** Given problem **
Repeat word for word the lines that begin with the one containing "Select step 2 Récapitulatif circle" and continue through the last line, leaving the pictures out.

** Data to use **
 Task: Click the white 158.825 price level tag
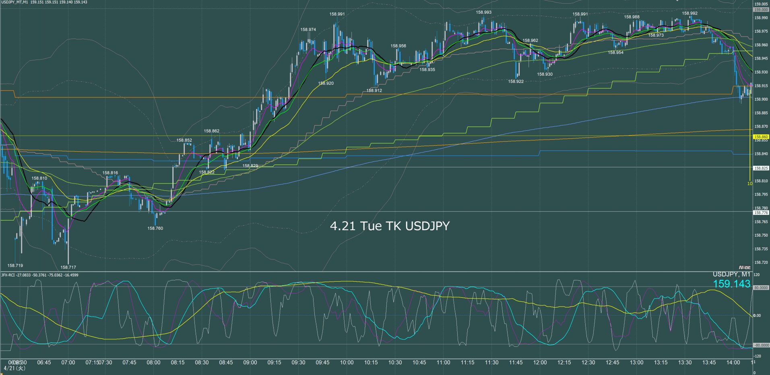pyautogui.click(x=761, y=168)
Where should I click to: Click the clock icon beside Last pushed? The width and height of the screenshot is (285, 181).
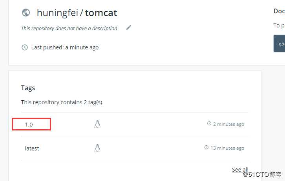tap(25, 47)
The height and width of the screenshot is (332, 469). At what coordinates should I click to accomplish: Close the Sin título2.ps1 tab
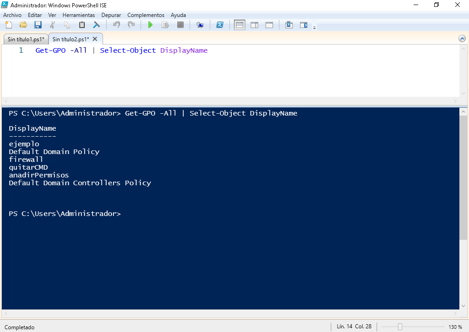[x=95, y=39]
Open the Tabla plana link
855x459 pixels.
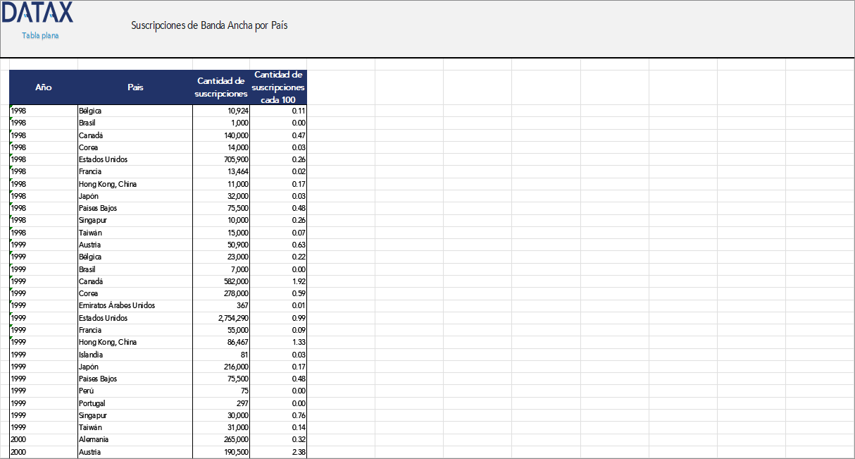pyautogui.click(x=40, y=35)
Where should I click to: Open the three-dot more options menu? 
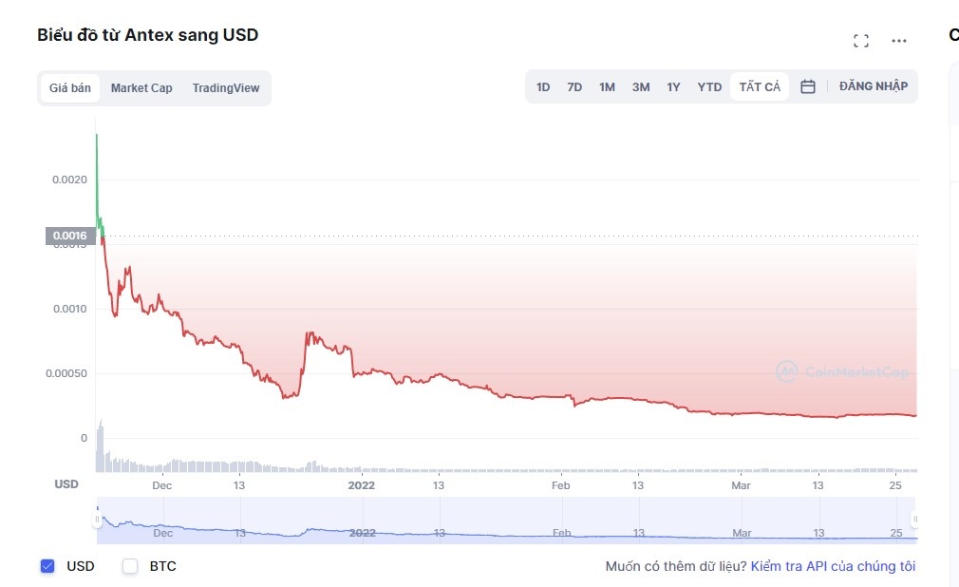899,41
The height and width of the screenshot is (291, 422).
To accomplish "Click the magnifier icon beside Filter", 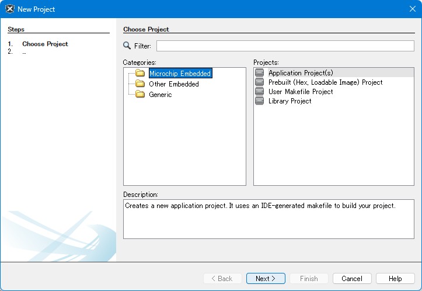I will point(127,46).
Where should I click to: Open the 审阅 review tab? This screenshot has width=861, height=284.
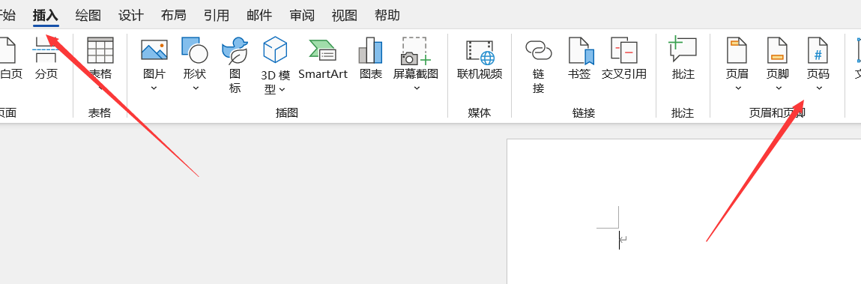[x=302, y=16]
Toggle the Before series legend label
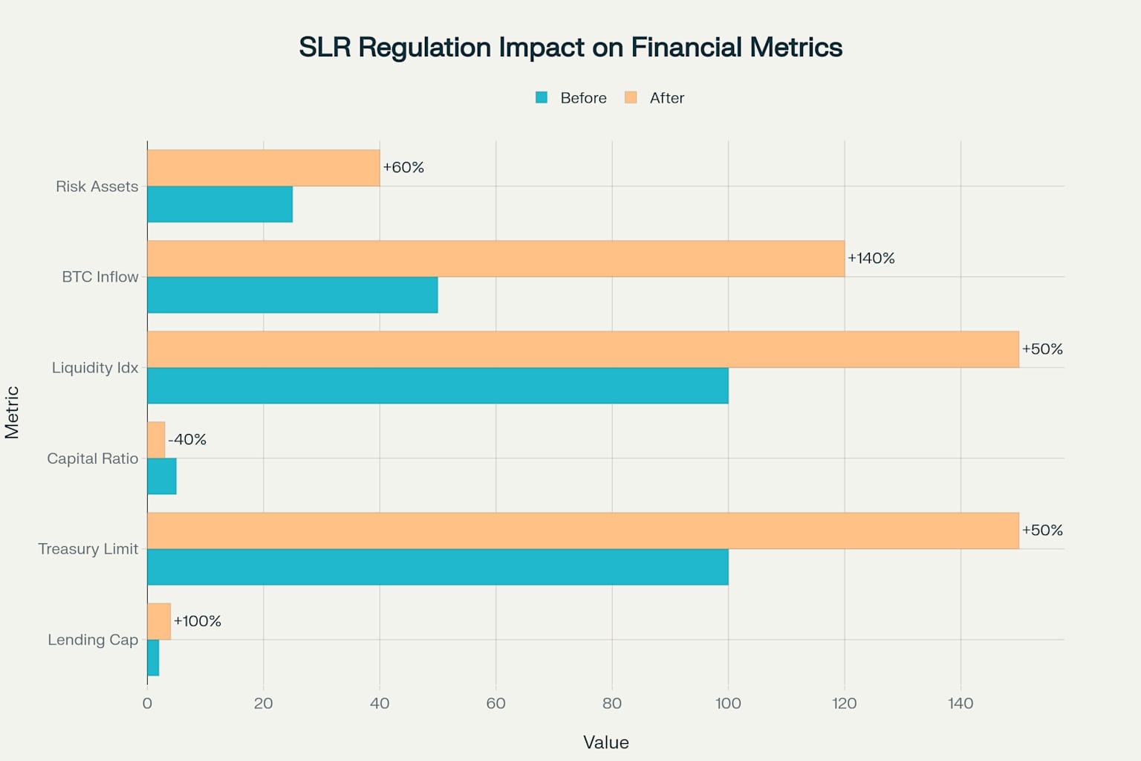 coord(583,98)

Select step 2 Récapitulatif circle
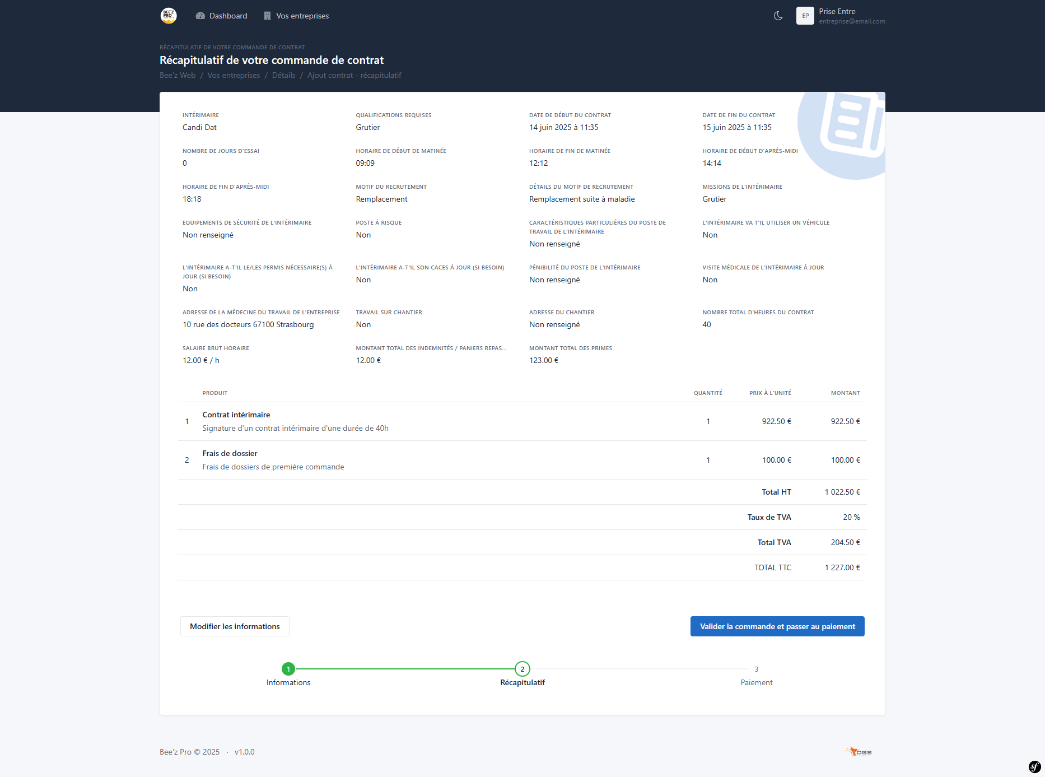(x=522, y=669)
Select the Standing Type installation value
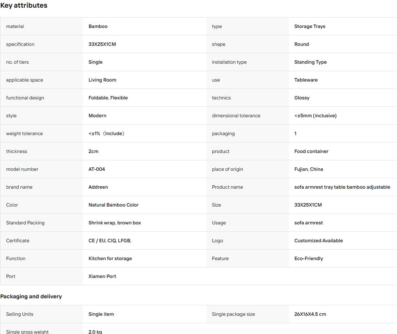The width and height of the screenshot is (397, 334). coord(311,62)
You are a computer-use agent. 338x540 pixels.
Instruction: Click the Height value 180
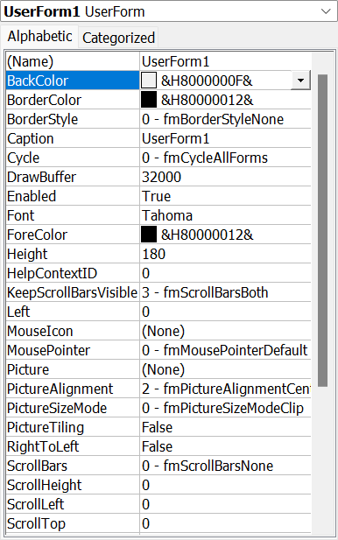click(225, 254)
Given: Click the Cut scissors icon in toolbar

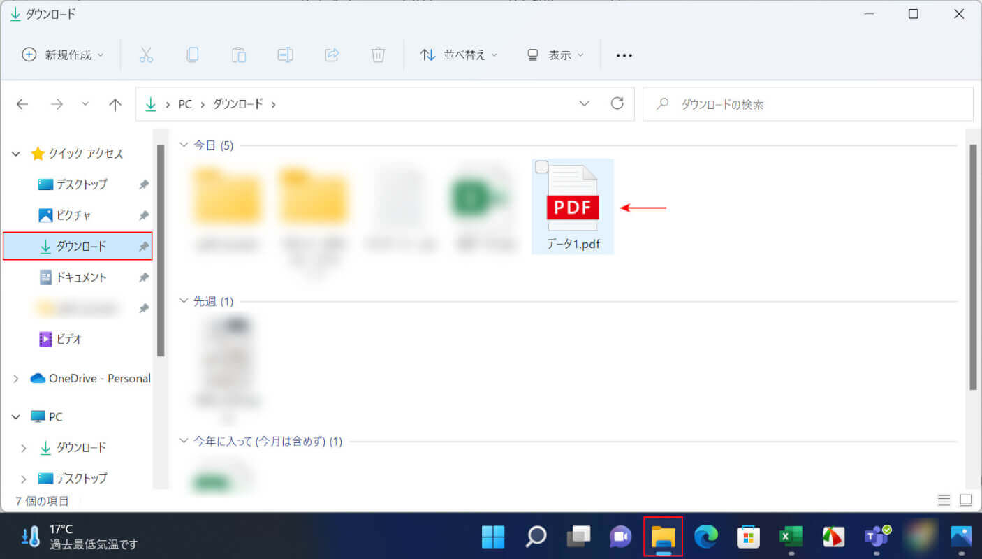Looking at the screenshot, I should coord(146,55).
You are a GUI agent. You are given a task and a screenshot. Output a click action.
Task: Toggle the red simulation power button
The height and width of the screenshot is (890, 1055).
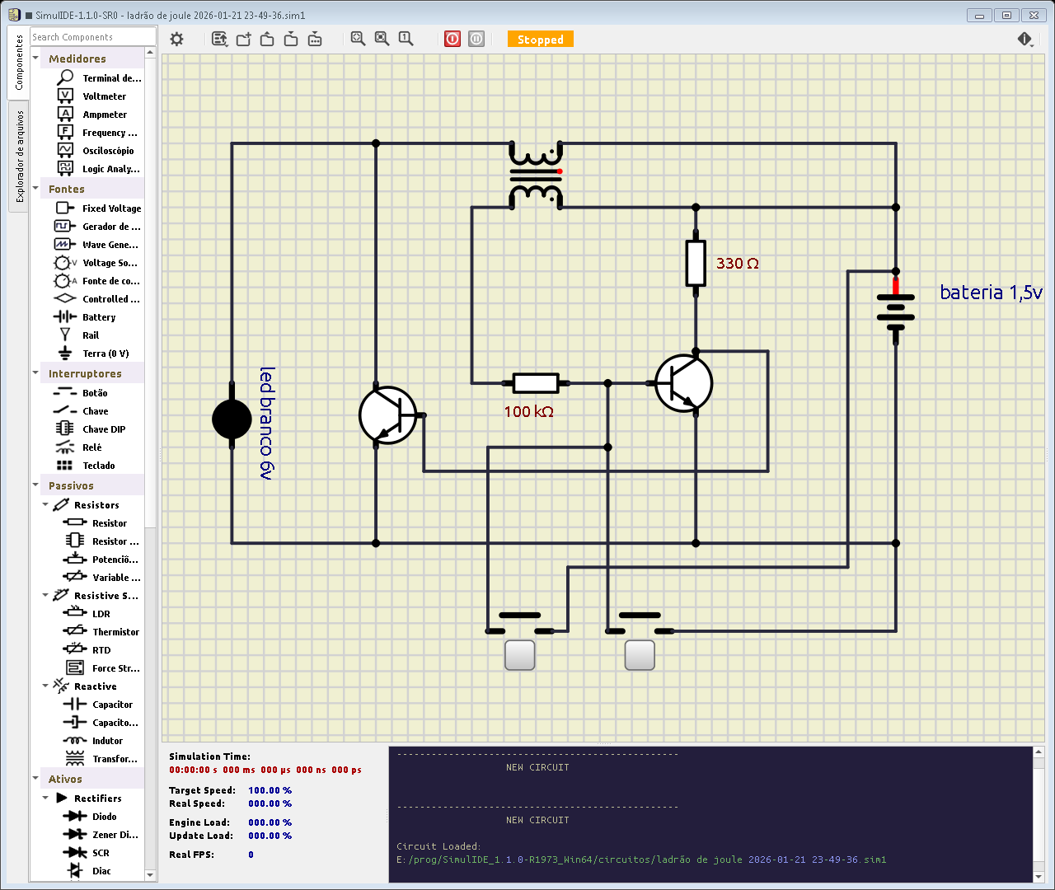452,39
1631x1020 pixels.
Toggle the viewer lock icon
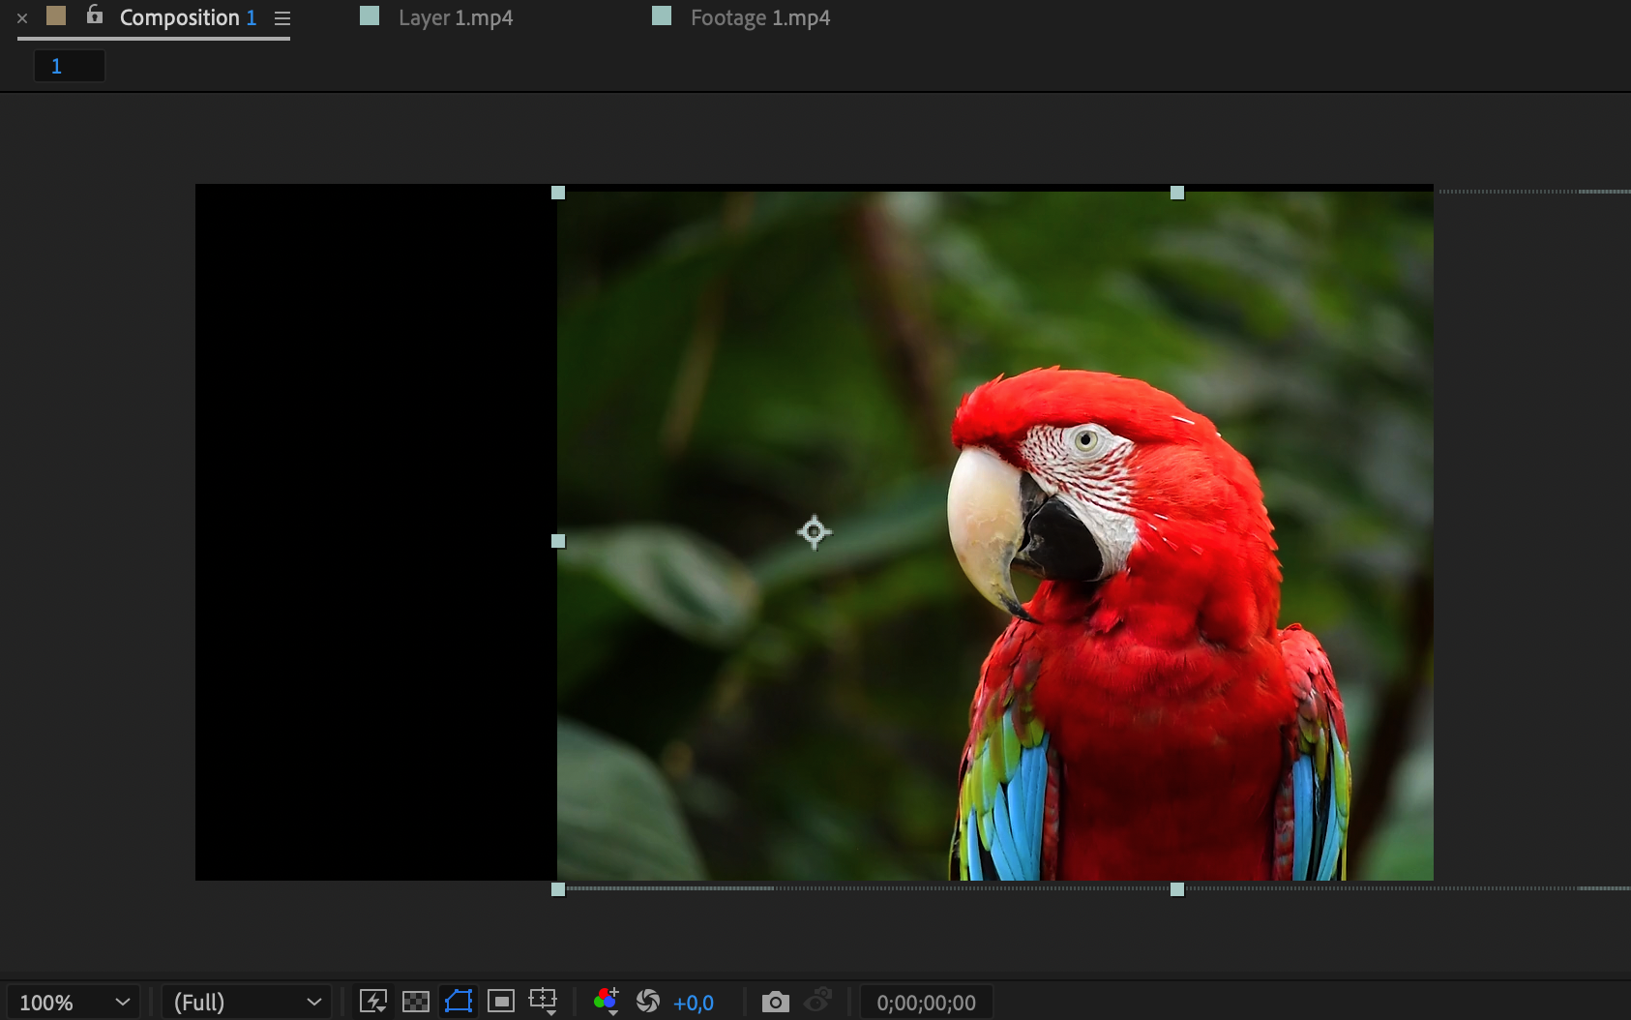click(x=94, y=15)
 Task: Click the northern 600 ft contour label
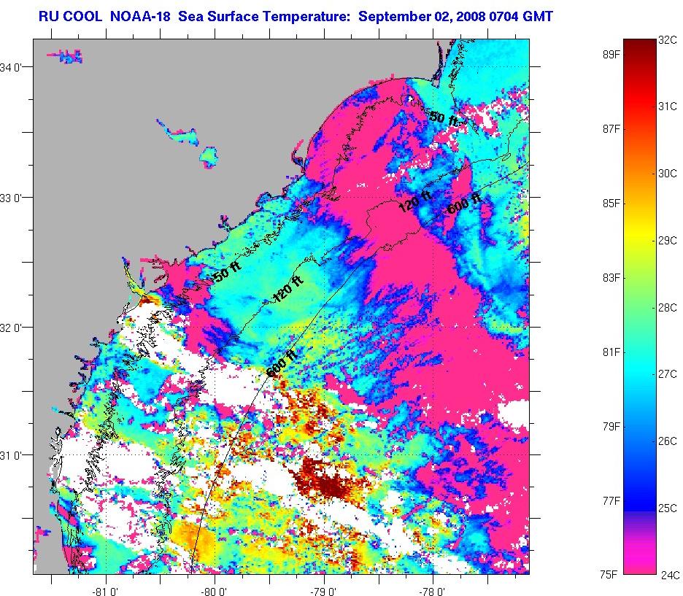[x=463, y=203]
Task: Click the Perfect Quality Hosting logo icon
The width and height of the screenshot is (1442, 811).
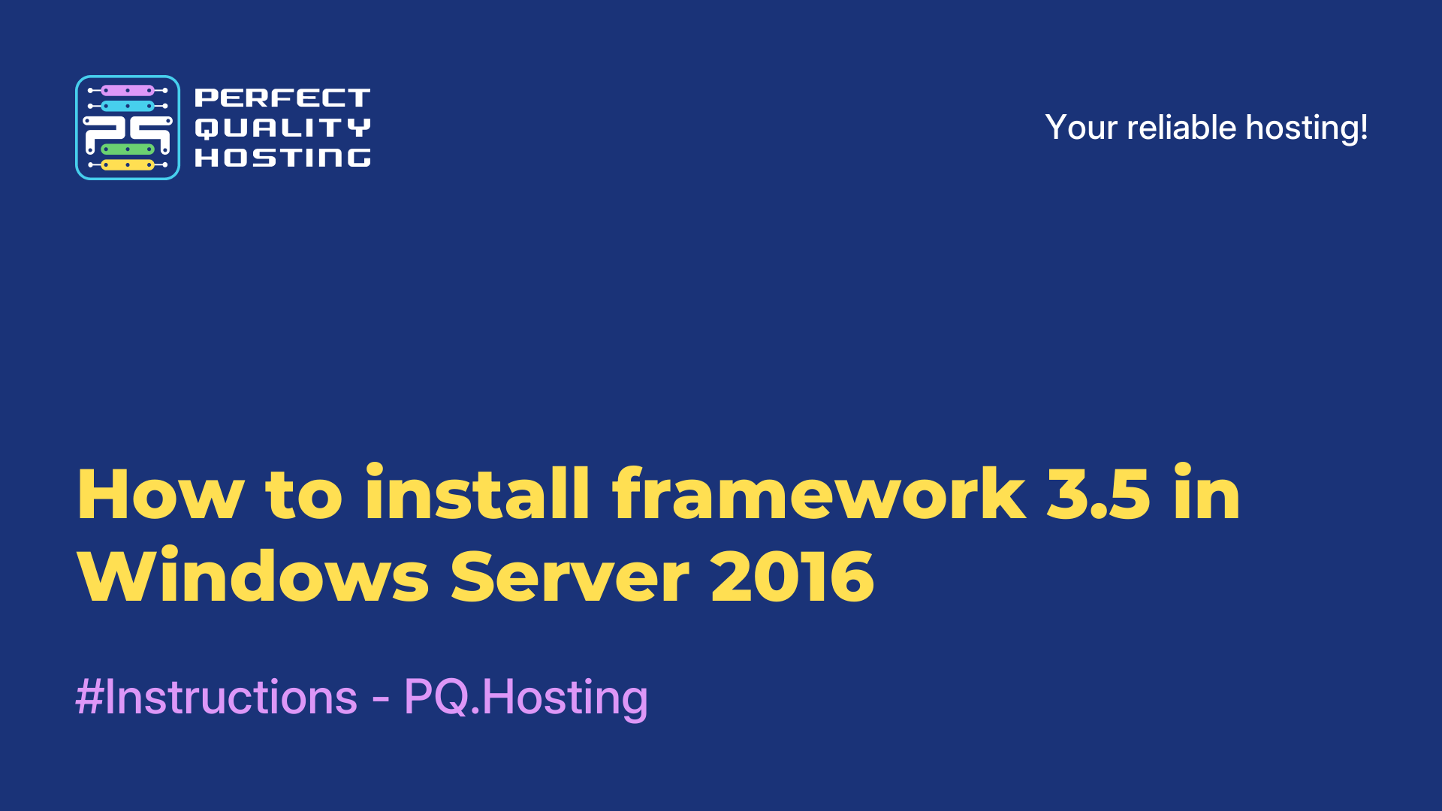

** Task answer **
Select step 2 Récapitulatif circle
(x=522, y=669)
Select the Standing Type installation value
The width and height of the screenshot is (397, 334). coord(311,62)
You are a computer-use agent. 338x540 pixels.
Instruction: Click the Height value 180
click(225, 254)
Given: Click the Cut scissors icon in toolbar

Looking at the screenshot, I should coord(146,55).
You are a GUI agent. You are given a task and a screenshot. Output a click action.
Task: Toggle the red simulation power button
The height and width of the screenshot is (890, 1055).
452,39
1631x1020 pixels.
Toggle the viewer lock icon
click(x=94, y=15)
 Task: Click the northern 600 ft contour label
[x=463, y=203]
Task: Click the Perfect Quality Hosting logo icon
The width and height of the screenshot is (1442, 811).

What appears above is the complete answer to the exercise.